>>>>
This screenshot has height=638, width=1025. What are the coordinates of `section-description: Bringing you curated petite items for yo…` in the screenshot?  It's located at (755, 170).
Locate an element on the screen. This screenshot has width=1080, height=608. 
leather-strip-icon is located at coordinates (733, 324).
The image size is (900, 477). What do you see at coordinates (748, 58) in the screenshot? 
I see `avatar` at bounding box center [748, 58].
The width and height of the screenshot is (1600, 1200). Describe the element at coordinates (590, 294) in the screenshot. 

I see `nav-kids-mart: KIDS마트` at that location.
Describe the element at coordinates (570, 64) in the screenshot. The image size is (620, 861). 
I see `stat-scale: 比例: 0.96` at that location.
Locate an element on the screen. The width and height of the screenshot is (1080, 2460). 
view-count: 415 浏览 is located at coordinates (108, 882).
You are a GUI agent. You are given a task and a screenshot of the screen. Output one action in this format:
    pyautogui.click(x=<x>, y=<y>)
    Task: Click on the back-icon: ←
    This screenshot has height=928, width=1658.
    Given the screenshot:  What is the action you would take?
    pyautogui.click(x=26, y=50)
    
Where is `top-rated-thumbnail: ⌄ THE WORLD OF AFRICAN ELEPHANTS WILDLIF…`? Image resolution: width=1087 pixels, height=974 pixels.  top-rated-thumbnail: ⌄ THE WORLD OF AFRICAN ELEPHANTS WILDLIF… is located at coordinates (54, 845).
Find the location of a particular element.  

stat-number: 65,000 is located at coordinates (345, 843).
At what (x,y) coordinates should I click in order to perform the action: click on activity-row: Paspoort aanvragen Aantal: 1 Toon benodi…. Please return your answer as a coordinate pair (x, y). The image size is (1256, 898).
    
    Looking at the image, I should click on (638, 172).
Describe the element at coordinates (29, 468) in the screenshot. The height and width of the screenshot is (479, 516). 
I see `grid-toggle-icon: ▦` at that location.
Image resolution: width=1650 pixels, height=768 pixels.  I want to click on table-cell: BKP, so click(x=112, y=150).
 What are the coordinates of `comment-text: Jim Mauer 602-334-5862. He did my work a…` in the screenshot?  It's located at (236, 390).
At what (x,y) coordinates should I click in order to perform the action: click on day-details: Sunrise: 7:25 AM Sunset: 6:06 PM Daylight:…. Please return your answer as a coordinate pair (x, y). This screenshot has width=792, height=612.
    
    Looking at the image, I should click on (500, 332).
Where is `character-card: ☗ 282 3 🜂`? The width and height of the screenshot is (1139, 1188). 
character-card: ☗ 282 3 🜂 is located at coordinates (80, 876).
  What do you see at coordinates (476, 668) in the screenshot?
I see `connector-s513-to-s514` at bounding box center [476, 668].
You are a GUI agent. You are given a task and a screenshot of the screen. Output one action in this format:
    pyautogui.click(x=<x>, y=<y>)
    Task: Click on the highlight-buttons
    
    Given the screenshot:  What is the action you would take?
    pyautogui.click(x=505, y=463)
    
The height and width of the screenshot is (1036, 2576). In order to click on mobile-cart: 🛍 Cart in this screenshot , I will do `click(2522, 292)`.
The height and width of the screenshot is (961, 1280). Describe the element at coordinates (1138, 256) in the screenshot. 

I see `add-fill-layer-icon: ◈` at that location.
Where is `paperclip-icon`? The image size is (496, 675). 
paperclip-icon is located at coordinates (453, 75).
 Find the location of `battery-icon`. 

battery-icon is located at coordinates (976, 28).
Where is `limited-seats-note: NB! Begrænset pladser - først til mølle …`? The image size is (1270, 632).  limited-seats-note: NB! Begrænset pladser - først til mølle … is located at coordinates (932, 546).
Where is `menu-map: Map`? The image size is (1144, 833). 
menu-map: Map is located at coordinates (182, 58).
<<<<
(WORK ITEM) Please find every line in the entries above that contains the word "should", and copy each of those lines out in full.

(ANSWER AREA)
At what (x,y) coordinates should I click in order to perform the action: click on activity-row: Paspoort aanvragen Aantal: 1 Toon benodi…. Please return your answer as a coordinate pair (x, y). The image size is (1256, 898).
    Looking at the image, I should click on (638, 172).
At what (x,y) coordinates should I click in order to perform the action: click on day-details: Sunrise: 7:25 AM Sunset: 6:06 PM Daylight:…. Please return your answer as a coordinate pair (x, y). This screenshot has width=792, height=612.
    Looking at the image, I should click on (500, 332).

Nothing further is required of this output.